WHAT IS NEEDED: Every entry that follows should be reproduced exactly.

EXERCISE DATA:
● ● ●
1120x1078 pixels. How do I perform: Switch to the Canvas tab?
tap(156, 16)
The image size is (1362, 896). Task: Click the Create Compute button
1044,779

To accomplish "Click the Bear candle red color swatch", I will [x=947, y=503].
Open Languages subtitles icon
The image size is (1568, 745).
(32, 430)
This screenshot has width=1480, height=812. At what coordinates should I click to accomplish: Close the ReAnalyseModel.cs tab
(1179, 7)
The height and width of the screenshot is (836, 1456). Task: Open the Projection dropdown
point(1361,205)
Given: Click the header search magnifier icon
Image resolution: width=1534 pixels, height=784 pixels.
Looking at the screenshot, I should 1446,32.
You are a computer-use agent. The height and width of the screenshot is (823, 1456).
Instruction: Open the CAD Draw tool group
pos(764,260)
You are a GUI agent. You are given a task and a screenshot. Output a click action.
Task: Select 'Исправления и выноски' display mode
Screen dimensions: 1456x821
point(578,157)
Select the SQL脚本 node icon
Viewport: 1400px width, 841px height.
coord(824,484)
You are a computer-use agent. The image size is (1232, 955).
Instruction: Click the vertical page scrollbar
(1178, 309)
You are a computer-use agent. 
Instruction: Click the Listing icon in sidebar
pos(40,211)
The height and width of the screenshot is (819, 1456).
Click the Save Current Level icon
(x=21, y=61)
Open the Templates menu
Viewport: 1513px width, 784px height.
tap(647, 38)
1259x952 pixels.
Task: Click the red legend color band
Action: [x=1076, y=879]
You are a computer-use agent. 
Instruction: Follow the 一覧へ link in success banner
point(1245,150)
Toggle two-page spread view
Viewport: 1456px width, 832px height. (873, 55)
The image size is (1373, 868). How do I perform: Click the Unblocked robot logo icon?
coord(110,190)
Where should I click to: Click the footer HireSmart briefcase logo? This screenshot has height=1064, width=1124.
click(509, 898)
● ● ●
OUTPUT FOR THIS TASK:
1120x1078 pixels. How do I perform: Switch to the Canvas tab?
tap(156, 16)
The image size is (1362, 896). Task: Click the Create Compute button
1044,779

To accomplish "Click the Bear candle red color swatch", I will [x=947, y=503].
Open Languages subtitles icon
The image size is (1568, 745).
(32, 430)
This screenshot has width=1480, height=812. At what coordinates should I click to accomplish: Close the ReAnalyseModel.cs tab
(1179, 7)
The height and width of the screenshot is (836, 1456). Task: Open the Projection dropdown
point(1361,205)
Given: Click the header search magnifier icon
Image resolution: width=1534 pixels, height=784 pixels.
Looking at the screenshot, I should 1446,32.
You are a computer-use agent. The height and width of the screenshot is (823, 1456).
Instruction: Open the CAD Draw tool group
pos(764,260)
You are a GUI agent. You are given a task and a screenshot. Output a click action.
Task: Select 'Исправления и выноски' display mode
Screen dimensions: 1456x821
point(578,157)
Select the SQL脚本 node icon
Viewport: 1400px width, 841px height.
coord(824,484)
You are a computer-use agent. The image size is (1232, 955).
Instruction: Click the vertical page scrollbar
(1178, 309)
You are a computer-use agent. 
Instruction: Click the Listing icon in sidebar
pos(40,211)
The height and width of the screenshot is (819, 1456).
Click the Save Current Level icon
(x=21, y=61)
Open the Templates menu
Viewport: 1513px width, 784px height.
tap(647, 38)
1259x952 pixels.
Task: Click the red legend color band
Action: [x=1076, y=879]
You are a computer-use agent. 
Instruction: Follow the 一覧へ link in success banner
point(1245,150)
Toggle two-page spread view
Viewport: 1456px width, 832px height. (873, 55)
The image size is (1373, 868). How do I perform: Click the Unblocked robot logo icon?
coord(110,190)
Where should I click to: Click the footer HireSmart briefcase logo? This screenshot has height=1064, width=1124.
click(509, 898)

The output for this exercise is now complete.